> EXERCISE OBJECTIVE:
Output the lines of the entries below beginning at the one with "Given: Open Sign up in navbar" and ending with the last, exactly as written and without pictures.

[Stored entries]
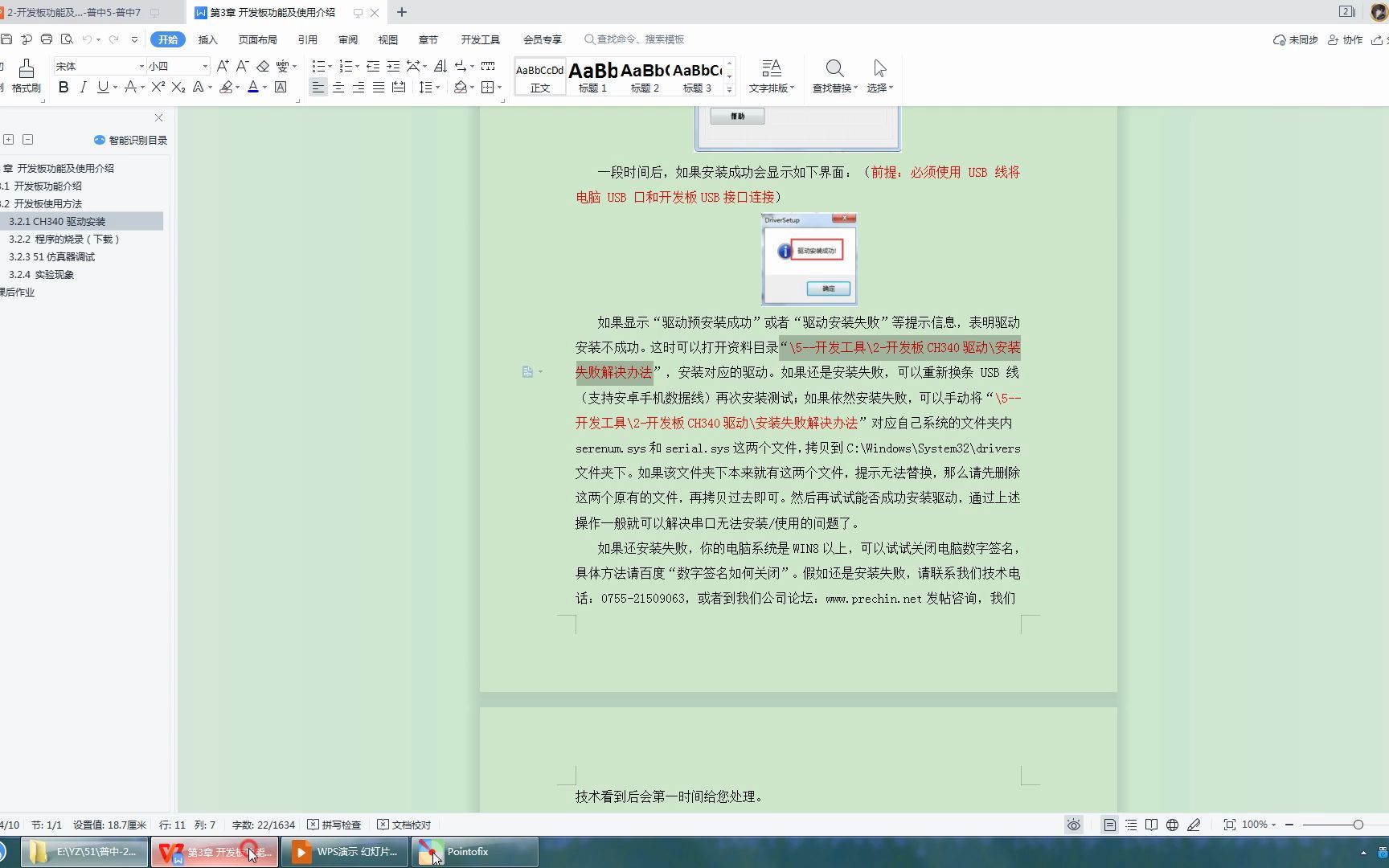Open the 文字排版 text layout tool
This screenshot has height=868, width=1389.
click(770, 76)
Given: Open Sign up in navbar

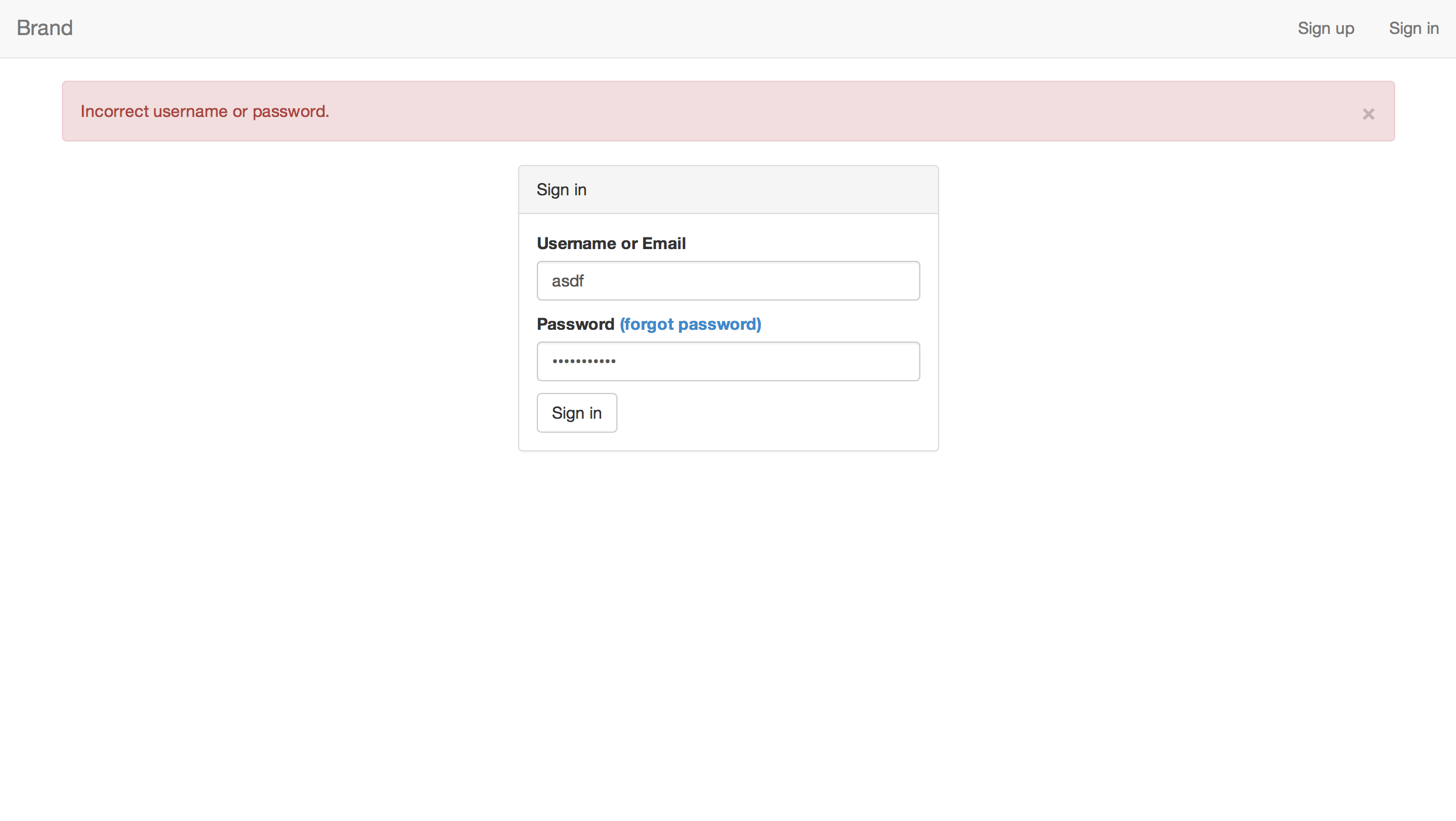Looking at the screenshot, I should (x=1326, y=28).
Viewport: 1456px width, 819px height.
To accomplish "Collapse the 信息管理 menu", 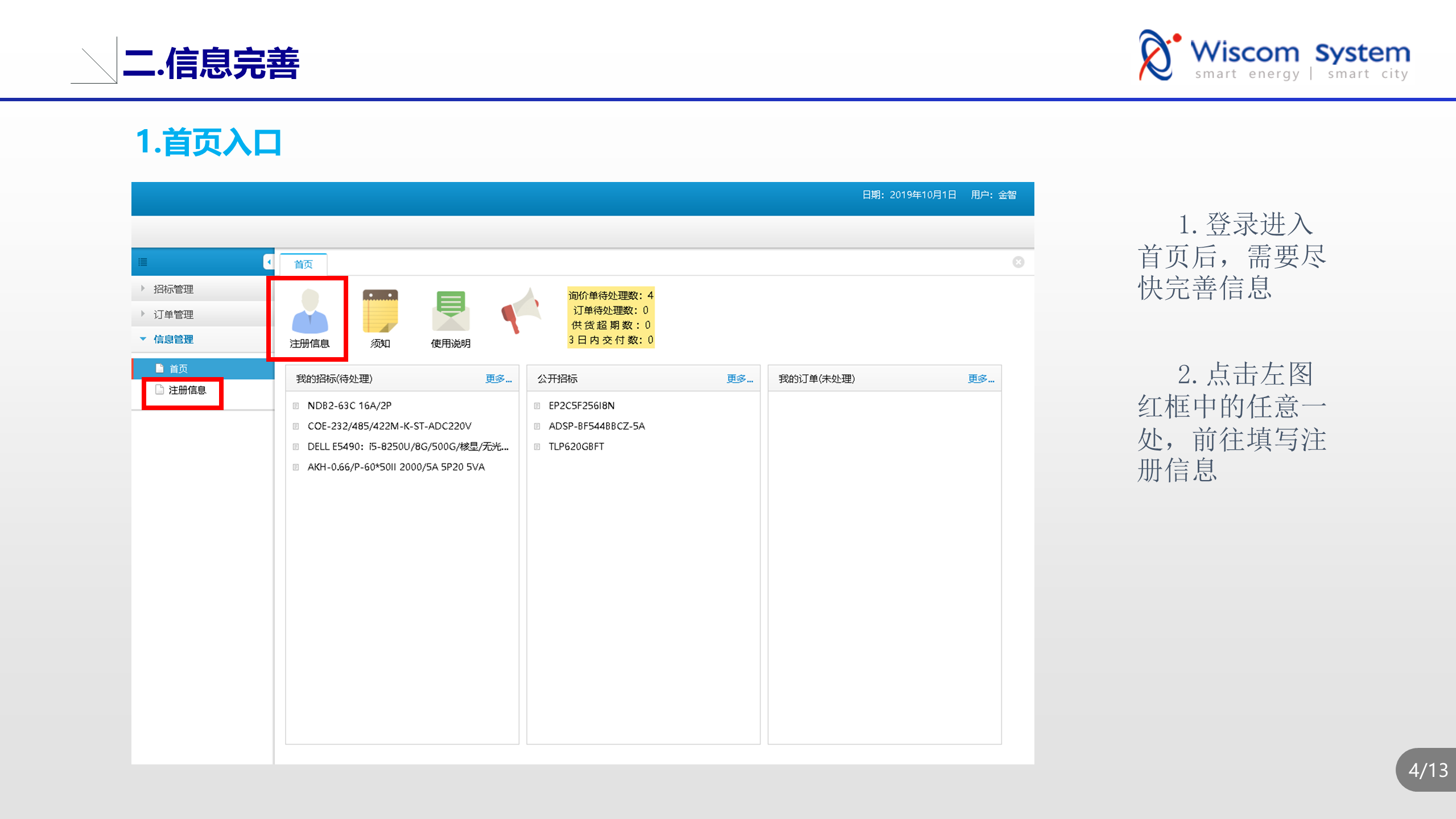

> ANSWER AREA:
Given: Open Sign up in navbar

Looking at the screenshot, I should (x=1326, y=28).
Viewport: 1456px width, 819px height.
To accomplish "Collapse the 信息管理 menu", 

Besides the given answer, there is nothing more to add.